日本語学習系のサイト制作をお手伝いしていて思うのは、教師というか教育関係者はもっと「小さく始めて早くいったん終えること」を意識したらいいんじゃないか、ということです。重厚長大で汎用性の高い教科書的なものを、年単位のスパンで制作することが普通になりすぎている気がします。そうじゃなく、特定のニーズやターゲットに特化したツール的なものを作ることを意識する。教材としてのデータベースも、とりあえず範囲を限定して短期間で形にできるもので小規模に作ってみる、というのはどうか。

その理由は大きく2つあって、ひとつは「学習者はいろいろだから」。学習の動機や学習スタイルは人によって様々である、という主張には多くの教育関係者が頷くところだと思います。じゃあ実際の教材はというと、驚くほど特徴もバリエーションも少ない。どれも汎用的で王道を行く似たような教科書ばかり。パッと見て「これは面白そうな切り口だな」とか「これは自分に合ってるかも」みたいに感じさせるものが、学習意欲にも大いに関係すると思うんですけどね。

今日は本屋さんに行って料理のレシピ本を物色していたのですが、重いものから軽いもの、真面目なものからネタっぽいもの、実用性重視のものからイメージ優先のものまで、実に多様な本が並んでるんですよね。そりゃあ質の悪いものもありますよ。でもコンセプトとかターゲットが見えるラインナップだから、選びがいがあるし、当たればハマる確率も高いと思うんですよね。日本語の教材だって、そういう側面がもっと強く出てもいいんじゃないかと。学習者の心をつかむためにも。

もうひとつの理由は「作り手である教育関係者に失敗の体験が必要だから」。これは特にWebサイトやスマートフォン向けアプリといったメディアの教材に顕著だと思うのですが、作り手である教育関係者に、そういうものの知識が足りないことが多いんですよね。普段サイトを使わない・スマートフォンは持ってない、という人が、それらを日常的に使ってる学習者の心をつかむものを作れるのかというと、やはり難しい。
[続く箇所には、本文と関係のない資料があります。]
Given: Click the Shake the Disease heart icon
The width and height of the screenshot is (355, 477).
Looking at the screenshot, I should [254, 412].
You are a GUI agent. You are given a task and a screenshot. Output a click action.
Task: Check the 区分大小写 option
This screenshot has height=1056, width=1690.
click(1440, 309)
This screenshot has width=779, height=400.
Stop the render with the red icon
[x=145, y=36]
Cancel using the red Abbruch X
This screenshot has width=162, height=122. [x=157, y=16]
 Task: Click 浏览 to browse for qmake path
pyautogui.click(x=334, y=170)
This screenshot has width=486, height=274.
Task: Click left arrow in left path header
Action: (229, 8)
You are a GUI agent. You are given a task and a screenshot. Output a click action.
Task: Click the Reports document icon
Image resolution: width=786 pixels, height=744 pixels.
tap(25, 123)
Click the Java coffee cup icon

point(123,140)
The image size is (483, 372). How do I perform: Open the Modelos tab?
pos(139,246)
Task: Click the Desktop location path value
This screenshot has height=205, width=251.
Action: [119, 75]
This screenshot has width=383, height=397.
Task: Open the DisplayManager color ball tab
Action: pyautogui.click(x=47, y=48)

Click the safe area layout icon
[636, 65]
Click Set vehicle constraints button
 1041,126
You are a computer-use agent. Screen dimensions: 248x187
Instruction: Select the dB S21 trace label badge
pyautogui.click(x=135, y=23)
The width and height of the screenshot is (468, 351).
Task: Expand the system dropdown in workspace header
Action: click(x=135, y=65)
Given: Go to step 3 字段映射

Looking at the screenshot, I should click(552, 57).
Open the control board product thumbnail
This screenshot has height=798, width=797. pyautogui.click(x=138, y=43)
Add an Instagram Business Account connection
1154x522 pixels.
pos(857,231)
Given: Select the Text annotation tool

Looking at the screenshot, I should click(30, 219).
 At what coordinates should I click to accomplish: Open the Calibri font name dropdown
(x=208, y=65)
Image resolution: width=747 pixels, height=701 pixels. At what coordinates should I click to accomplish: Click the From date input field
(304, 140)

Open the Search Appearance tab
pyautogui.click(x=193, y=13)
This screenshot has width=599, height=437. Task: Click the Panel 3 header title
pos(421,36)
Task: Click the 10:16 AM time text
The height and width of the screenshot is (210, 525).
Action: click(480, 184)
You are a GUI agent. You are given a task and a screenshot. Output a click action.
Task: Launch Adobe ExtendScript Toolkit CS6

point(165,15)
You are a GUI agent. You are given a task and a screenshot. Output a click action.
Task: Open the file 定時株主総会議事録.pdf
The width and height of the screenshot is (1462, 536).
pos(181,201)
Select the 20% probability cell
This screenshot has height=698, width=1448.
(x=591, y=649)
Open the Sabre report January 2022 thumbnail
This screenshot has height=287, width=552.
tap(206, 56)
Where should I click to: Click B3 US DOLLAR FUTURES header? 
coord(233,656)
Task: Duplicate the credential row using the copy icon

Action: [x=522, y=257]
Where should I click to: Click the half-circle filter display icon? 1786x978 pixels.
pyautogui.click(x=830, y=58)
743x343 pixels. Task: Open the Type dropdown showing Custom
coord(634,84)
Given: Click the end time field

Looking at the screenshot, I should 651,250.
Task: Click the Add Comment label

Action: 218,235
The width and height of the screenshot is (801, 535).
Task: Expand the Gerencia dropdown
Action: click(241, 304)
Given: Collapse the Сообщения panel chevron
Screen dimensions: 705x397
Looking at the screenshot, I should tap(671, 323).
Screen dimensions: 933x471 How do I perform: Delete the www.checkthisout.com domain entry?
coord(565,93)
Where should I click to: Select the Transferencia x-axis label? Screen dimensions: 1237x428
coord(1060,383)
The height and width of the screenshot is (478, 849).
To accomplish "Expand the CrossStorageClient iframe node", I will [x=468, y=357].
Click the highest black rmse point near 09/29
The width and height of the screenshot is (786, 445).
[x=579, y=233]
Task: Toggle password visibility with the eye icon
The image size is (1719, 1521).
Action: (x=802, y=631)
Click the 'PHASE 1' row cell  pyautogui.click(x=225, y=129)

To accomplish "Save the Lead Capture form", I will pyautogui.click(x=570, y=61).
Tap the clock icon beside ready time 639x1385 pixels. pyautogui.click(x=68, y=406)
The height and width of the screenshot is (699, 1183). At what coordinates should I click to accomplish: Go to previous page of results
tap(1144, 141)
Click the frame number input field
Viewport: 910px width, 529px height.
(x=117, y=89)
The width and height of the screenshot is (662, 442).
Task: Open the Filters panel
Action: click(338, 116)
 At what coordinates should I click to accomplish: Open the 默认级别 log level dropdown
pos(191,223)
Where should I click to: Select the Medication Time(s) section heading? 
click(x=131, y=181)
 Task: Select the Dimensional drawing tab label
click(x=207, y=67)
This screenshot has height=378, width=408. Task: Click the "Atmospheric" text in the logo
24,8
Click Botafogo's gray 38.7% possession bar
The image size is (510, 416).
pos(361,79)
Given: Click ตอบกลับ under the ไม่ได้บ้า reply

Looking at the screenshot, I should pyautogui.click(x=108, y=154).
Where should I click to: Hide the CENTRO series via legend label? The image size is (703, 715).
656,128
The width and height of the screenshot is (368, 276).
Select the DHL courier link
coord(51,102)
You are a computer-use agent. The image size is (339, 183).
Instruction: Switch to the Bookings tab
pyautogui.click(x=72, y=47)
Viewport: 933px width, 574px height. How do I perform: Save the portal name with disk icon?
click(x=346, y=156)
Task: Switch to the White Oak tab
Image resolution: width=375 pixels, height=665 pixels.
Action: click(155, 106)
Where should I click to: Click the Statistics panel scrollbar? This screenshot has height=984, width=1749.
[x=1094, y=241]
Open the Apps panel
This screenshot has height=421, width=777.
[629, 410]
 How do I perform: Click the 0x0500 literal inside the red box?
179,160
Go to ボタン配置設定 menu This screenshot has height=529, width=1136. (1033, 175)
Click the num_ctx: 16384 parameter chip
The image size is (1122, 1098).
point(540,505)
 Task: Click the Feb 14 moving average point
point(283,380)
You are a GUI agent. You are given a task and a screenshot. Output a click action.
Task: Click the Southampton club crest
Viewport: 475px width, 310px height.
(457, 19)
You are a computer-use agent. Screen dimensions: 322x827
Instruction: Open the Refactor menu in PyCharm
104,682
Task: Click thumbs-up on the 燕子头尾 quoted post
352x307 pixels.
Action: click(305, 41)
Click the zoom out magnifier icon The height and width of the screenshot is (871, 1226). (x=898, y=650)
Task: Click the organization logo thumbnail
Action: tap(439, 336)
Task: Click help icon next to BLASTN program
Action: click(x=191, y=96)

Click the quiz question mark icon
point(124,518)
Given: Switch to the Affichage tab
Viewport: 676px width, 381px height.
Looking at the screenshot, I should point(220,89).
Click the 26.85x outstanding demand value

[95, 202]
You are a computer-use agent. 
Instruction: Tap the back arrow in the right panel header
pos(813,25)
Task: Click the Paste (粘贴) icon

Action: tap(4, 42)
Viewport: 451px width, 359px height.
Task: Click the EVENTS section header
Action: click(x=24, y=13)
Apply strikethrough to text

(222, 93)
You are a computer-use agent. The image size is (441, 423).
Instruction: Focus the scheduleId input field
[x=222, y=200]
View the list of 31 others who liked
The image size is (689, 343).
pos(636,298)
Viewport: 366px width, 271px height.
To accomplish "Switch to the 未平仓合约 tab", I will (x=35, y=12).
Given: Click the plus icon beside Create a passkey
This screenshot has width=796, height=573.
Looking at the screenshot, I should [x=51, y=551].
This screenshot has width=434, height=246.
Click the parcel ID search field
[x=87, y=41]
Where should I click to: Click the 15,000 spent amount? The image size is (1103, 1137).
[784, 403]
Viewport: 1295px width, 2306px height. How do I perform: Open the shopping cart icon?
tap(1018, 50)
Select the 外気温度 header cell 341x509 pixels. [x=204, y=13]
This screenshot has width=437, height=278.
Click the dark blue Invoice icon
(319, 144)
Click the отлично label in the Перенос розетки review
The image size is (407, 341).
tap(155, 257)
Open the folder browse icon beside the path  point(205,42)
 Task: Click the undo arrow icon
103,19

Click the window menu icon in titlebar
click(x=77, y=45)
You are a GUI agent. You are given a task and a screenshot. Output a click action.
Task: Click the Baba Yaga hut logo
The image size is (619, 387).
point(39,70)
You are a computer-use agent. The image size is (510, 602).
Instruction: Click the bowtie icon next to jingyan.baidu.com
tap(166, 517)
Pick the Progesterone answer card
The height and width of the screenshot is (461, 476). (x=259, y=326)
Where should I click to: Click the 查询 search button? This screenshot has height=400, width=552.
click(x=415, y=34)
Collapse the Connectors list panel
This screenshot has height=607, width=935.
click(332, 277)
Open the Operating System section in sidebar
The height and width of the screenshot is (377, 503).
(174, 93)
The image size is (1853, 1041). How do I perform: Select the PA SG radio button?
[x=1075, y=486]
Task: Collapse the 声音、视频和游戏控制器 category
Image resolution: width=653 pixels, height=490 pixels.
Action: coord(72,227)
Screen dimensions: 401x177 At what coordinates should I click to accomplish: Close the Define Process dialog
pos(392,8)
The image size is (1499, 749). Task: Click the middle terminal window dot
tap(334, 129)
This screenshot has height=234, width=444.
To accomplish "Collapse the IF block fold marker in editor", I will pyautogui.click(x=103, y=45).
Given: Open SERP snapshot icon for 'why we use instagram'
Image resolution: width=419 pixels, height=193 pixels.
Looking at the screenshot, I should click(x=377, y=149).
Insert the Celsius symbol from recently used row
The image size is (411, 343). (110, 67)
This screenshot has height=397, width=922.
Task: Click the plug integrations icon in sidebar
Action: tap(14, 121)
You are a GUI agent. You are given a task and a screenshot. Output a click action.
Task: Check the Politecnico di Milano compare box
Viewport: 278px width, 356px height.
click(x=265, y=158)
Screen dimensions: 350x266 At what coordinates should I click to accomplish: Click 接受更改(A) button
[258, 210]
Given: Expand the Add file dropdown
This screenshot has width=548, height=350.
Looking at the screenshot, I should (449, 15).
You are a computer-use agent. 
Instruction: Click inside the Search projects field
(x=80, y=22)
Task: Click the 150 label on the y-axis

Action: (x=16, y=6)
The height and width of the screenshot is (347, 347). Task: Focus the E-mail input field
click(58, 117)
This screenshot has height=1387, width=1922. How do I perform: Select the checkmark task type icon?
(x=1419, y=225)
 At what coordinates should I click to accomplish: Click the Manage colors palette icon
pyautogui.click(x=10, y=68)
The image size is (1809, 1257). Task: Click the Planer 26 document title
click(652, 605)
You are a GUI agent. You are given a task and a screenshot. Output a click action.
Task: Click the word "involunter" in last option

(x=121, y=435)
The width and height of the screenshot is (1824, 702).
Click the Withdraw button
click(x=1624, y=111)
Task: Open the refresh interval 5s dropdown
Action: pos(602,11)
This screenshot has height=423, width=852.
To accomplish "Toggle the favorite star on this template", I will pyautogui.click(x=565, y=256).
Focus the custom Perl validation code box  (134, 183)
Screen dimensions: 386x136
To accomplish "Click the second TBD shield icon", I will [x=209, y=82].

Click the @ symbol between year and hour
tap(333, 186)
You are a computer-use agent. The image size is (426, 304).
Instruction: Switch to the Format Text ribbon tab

プロジェクトと予算が年単位であることをそのままに、長い時間をかけて作って完成させて初めて、それが学習者のニーズとズレたものになっていることに気づく、ということは決して少なくないんじゃないでしょうか(失敗事例は広まらないから証拠はないけど)。

だから、数ヶ月とかいった短い期間でお試し版を作ってみて、学習者に評価してもらうところまで一通り終えてしまうのが良いと思うんです。作っている過程でいろんなことに気づけるし、見つかったダメなところを修正する、あるいは方針を大きく転換することの影響も小さく収められます。失敗の体験は大事です。失敗や悪い評価を恐れていてはダメ。普段から制作に取り組んでいる職業の人ならともかく、教育関係者にとって教材は業務のごく一部、あるいは時間外労働だったりするわけで、何かを適切に判断するには知識も経験も足りないことが多いのが事実です。作りながら学んでいくことを前提としたプロジェクト設計に、もっと目を向けるべきなんじゃないでしょうかね。

僕も自分がやってきたことで反省するところは多々あって、早い段階で評価を受けられるようにすること、失敗を素直に認めること、何度でもやり直すことを、どうサービスとして提供、提案できるか考え中です。クライアントだけが頑張っても実現しないことですからね。でも、難しいけど、これはやらないといけないなぁ。